【第198回】 痛くないけど倒れる

晩年の開祖の演武や技は、実際にもよく拝見し、今でもDVD等で見ている。当時は、なぜ触りもしないのに屈強な者たちが倒れていくのか分からなかった。多分、内弟子や合気道の関係者なので素直に受けを取っているのだろうなどと思ったものだ。

特に入門したての頃は、触りもしないのに倒れるわざ(技と業)を、実際に見ている筆者さえ信用していなかったかも知れない。合気道を稽古している門人にそう見えるのだから、外部の人にはもっと八百長に見えたのではないかと想像する。

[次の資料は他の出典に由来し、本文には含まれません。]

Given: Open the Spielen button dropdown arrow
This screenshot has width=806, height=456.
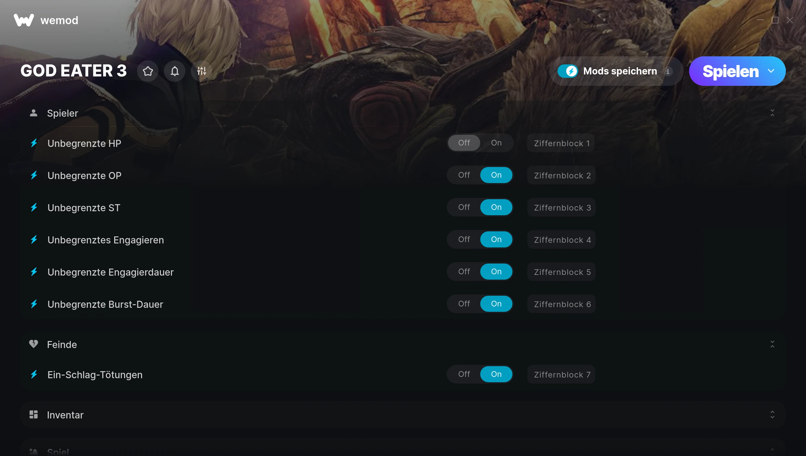Looking at the screenshot, I should [x=771, y=71].
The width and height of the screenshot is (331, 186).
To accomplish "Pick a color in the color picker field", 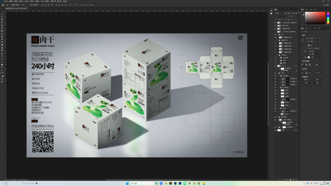I will pyautogui.click(x=315, y=18).
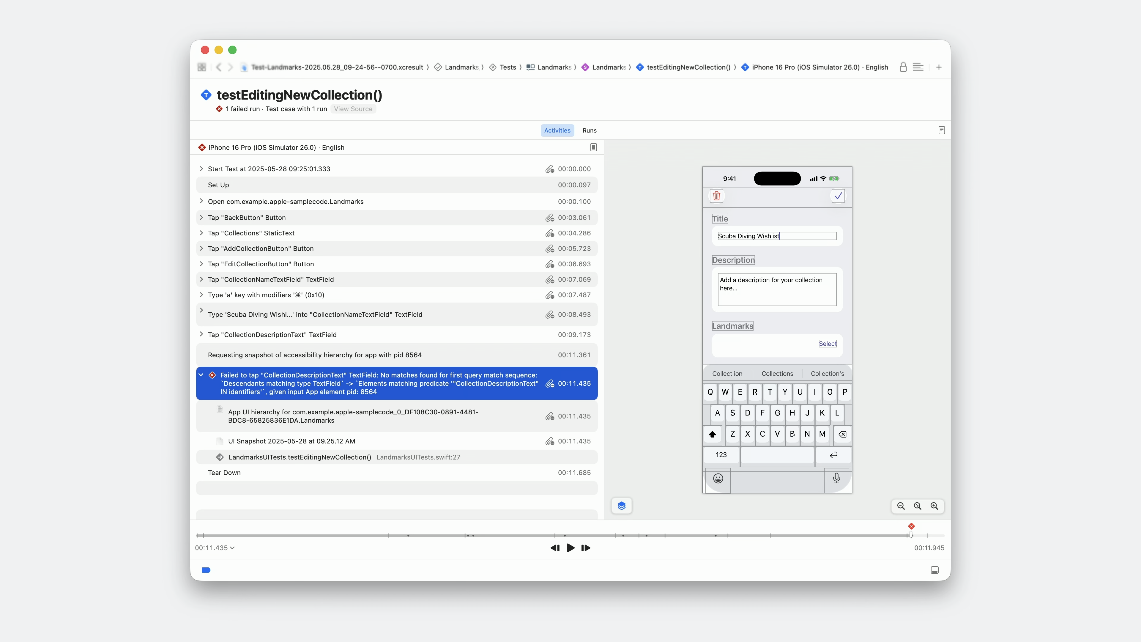Click the layers overlay icon below screenshot
Viewport: 1141px width, 642px height.
pyautogui.click(x=621, y=506)
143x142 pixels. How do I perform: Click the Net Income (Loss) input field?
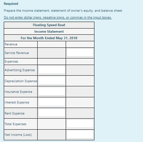[x=80, y=134]
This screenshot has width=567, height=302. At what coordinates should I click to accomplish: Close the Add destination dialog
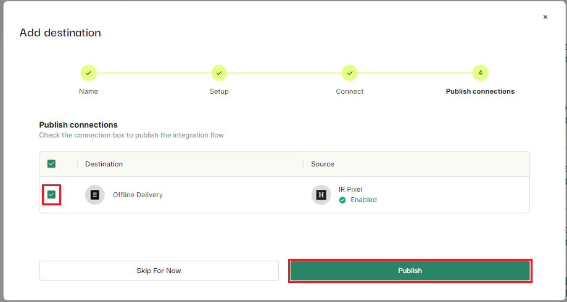tap(545, 17)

しかし、開祖や師範の演武では、門弟である受けが肩を抜かれたり、骨が折れたとかいう話を、昔はよく聞いたものである。諸手取り呼吸法で体ごと空中に舞い上げられそうになったので、足の指で畳を掴んで何とか頭から落とされないで済んだという話も先輩から聞いた。内弟子である受けが開祖の頭を木刀で思い切り叩いてしまったが、開祖の頭はどうもなかったという事を聞いたこともあった。こういう話を道場で実際に聞いたりしていると、受けは相当本気でかかっているので、馴れ合いとか、気を抜いてやっているのではないということが分かってくるようになった。

筆者が知っている開祖は血を見たり、怪我を非常に嫌っていた。道場の畳についた血を見つけるとすぐに拭き取らせ、塩で清めさせていたし、初心者が腰投げをしたり、女性を痛めたりしているのを見つけると烈火のごとく叱られ、すぐにお説教であった。従って、特に晩年はご自身も相手をする受けに血を流させたり、怪我をさせることのないようにされていたはずである。

そのために凡人なら、優しく、ゆっくりと技を掛ければいいと思ってそうするところだが、開祖のわざ(技と業)は電光石火である。凡人なら間違いなく怪我をさせてしまうはずである。体術もそうであるが、剣などの得物を持ったときの動きの速さなどは神業であった。それでも怪我をさせたということは、聞いたことも見たこともない。

触らずに倒れる不思議については、開祖の受けを取られた師範や内弟子や先輩に、どうして触りもないのに倒れるのか聞いたり、書籍で読んだりして分かったことは、「倒れなければ危ない」ので倒れざるを得なかったということであった。倒れなければ生命の危険を感じた故に、触られる前に本能的に倒れてしまったというのだ。

そういう目で開祖の演武を思い出したりビデオで見てみると、確かに受けを取って倒れずに頑張っていることは不可能であろうと思える。

開祖のように触れずに相手が倒れるまでになるのは、容易ではないだろうが、相手に苦痛を与えずに倒すことは出来るようだ。合気道はまず相手と一体となるわけだから、武道的に見れば相手は殺されていることになる。それ故、受けの相手はなるべく早く倒れて楽になりたいと願っているはずなので、技を掛ける方は無理して倒す必要はなく、相手が倒れるのをちょっと手伝ってやればよいのだから、痛くなくとも倒れることになる。

技を痛いと感じさせずに、技を効かせて倒すのもある。その典型的な技は二教裏(小手回し)である。理に合った技を掛ければ、手首に痛みを与えなくとも相手は倒れているものである。理とタイミングが合えば、相手は悲鳴を上げる場合もあるが、即座に蛙のように畳にへばりついてしまう。受けは非常に驚愕するようだが、手首は壊れてもいないし、痛くもないのである。

合気道の技は逆ではなく順であるということなので、技が理に適って上手く極まれば、痛くなくとも相手は倒れるはずである。従って、関節技でも、またどんな技でも、痛くして倒すのはまだまだ未熟ということになる。痛くなくとも倒れるようにしたいものである。